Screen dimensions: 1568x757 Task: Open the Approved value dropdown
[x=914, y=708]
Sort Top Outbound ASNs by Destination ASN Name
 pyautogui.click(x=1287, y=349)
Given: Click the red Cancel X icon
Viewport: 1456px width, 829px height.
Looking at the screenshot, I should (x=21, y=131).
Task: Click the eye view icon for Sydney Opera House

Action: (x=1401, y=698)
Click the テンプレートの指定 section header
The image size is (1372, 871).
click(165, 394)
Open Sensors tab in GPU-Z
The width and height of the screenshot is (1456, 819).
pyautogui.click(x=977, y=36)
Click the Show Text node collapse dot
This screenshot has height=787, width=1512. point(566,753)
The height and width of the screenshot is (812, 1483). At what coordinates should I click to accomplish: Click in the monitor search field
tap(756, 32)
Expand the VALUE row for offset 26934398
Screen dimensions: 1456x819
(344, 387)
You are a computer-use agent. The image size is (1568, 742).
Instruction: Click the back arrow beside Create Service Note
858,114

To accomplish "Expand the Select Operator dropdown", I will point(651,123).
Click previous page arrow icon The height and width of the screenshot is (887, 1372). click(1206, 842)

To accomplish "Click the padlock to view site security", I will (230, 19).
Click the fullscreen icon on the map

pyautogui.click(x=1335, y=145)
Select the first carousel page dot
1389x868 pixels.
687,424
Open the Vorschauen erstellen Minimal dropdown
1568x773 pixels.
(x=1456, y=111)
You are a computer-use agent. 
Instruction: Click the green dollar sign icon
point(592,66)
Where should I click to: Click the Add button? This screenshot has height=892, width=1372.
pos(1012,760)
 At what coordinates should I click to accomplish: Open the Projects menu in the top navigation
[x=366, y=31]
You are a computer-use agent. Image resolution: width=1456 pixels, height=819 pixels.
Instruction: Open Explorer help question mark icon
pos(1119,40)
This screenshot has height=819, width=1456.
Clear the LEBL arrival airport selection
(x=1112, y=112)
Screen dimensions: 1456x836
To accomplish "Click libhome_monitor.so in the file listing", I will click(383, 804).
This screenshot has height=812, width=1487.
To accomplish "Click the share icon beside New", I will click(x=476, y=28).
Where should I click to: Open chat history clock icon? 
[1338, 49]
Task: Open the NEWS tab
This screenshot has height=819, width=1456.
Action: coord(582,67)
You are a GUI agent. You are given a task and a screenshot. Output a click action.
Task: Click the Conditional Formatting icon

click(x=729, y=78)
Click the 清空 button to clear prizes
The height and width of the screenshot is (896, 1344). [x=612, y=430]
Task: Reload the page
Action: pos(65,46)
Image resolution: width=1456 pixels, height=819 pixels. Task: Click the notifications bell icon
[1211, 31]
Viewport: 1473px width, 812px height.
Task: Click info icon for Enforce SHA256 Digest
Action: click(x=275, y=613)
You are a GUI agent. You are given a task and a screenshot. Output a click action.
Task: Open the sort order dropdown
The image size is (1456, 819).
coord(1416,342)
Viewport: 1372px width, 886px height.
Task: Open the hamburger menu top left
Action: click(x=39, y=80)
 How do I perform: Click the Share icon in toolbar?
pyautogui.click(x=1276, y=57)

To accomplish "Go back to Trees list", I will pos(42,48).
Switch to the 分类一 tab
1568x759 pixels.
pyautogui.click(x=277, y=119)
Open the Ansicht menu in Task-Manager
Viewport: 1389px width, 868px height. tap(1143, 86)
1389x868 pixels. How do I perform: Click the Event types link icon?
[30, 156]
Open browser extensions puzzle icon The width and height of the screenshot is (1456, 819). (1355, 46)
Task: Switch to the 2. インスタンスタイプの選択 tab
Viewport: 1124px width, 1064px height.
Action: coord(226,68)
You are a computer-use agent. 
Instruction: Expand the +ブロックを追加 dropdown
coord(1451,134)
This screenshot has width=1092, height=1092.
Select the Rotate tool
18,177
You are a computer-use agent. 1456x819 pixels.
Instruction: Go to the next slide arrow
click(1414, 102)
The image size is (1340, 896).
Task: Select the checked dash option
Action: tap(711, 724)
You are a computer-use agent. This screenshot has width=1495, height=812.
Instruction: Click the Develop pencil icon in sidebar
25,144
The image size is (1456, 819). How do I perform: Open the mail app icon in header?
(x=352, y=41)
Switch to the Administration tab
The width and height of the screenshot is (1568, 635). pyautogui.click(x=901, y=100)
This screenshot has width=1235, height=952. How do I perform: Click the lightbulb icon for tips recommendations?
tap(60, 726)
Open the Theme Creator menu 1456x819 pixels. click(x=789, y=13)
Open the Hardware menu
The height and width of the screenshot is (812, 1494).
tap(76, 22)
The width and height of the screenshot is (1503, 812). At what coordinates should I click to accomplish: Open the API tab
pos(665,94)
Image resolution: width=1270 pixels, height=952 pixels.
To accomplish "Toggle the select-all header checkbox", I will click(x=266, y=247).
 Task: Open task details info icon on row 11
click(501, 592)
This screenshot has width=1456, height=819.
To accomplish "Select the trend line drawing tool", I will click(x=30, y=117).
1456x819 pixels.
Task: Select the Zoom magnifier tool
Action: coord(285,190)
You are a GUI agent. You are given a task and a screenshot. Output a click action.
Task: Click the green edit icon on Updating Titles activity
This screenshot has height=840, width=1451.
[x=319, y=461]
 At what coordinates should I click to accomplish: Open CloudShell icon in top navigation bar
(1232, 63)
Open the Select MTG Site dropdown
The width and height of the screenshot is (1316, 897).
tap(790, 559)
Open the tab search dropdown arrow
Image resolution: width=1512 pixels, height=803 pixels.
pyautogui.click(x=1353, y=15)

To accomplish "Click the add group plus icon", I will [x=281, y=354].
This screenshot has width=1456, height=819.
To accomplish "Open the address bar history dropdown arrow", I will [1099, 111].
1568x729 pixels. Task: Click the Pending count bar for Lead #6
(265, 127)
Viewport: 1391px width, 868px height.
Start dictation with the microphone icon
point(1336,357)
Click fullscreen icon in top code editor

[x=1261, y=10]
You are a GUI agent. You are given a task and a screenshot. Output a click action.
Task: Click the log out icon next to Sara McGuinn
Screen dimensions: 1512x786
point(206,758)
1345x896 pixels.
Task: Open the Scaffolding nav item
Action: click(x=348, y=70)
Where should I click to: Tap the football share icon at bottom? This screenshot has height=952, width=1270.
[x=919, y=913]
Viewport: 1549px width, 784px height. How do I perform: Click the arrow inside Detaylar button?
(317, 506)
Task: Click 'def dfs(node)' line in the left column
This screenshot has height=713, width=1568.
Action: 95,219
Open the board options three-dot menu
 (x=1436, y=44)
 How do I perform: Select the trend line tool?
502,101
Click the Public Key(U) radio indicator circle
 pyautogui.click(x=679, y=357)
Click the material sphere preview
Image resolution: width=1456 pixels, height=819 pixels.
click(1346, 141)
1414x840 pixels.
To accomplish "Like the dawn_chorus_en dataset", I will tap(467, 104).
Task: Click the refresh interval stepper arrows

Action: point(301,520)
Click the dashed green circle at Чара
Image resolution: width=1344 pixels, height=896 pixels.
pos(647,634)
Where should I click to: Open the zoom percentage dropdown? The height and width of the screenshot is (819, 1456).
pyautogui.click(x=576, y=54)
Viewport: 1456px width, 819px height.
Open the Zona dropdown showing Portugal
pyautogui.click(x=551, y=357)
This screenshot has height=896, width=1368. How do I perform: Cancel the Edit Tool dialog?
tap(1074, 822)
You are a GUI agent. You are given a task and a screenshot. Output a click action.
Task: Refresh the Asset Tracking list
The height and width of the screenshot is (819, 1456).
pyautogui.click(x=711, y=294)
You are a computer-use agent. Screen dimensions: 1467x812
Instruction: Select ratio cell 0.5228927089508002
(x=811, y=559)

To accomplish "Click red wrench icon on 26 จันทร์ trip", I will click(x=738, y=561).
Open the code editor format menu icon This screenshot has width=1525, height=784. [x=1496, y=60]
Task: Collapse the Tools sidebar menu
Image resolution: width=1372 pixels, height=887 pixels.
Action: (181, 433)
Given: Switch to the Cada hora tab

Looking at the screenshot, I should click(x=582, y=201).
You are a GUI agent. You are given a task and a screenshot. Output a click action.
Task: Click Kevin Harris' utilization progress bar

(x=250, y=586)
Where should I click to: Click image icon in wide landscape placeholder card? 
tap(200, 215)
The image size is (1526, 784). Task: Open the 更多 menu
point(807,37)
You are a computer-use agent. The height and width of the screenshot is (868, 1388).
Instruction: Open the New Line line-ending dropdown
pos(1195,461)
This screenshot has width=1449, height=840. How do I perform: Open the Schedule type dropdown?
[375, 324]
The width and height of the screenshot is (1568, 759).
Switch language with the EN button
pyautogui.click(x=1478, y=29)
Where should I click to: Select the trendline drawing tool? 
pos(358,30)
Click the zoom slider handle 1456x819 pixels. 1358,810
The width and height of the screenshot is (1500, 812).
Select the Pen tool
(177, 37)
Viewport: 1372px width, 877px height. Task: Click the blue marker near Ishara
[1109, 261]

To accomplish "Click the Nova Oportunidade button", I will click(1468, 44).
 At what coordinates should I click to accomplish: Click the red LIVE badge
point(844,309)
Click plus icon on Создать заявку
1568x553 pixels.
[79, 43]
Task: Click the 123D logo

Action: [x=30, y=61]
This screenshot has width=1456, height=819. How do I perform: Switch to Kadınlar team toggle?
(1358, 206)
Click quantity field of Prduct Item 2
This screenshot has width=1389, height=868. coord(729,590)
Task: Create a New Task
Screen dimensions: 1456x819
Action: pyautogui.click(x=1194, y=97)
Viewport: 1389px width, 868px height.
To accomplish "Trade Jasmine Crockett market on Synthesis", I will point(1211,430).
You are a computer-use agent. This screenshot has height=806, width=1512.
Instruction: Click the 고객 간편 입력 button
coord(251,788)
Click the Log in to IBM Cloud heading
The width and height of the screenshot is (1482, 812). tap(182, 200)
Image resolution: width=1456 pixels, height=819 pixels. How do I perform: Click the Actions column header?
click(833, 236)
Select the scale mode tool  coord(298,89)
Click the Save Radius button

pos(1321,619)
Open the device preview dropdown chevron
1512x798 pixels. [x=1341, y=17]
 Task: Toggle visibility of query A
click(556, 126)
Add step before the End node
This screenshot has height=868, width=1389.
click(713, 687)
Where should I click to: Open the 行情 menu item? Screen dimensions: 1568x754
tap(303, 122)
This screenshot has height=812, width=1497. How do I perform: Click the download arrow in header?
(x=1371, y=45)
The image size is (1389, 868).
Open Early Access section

# # # #

• **Exercise goal**
Only the lines above starting with the one with "Open the tab search dropdown arrow" and going through the one with "Viewport: 1391px width, 868px height." are to be copied, word for word and with both ends kept.

• **Answer for this exercise**
Open the tab search dropdown arrow
Image resolution: width=1512 pixels, height=803 pixels.
pyautogui.click(x=1353, y=15)

To accomplish "Click the add group plus icon", I will [x=281, y=354].
This screenshot has width=1456, height=819.
To accomplish "Open the address bar history dropdown arrow", I will [1099, 111].
1568x729 pixels. Task: Click the Pending count bar for Lead #6
(265, 127)
Viewport: 1391px width, 868px height.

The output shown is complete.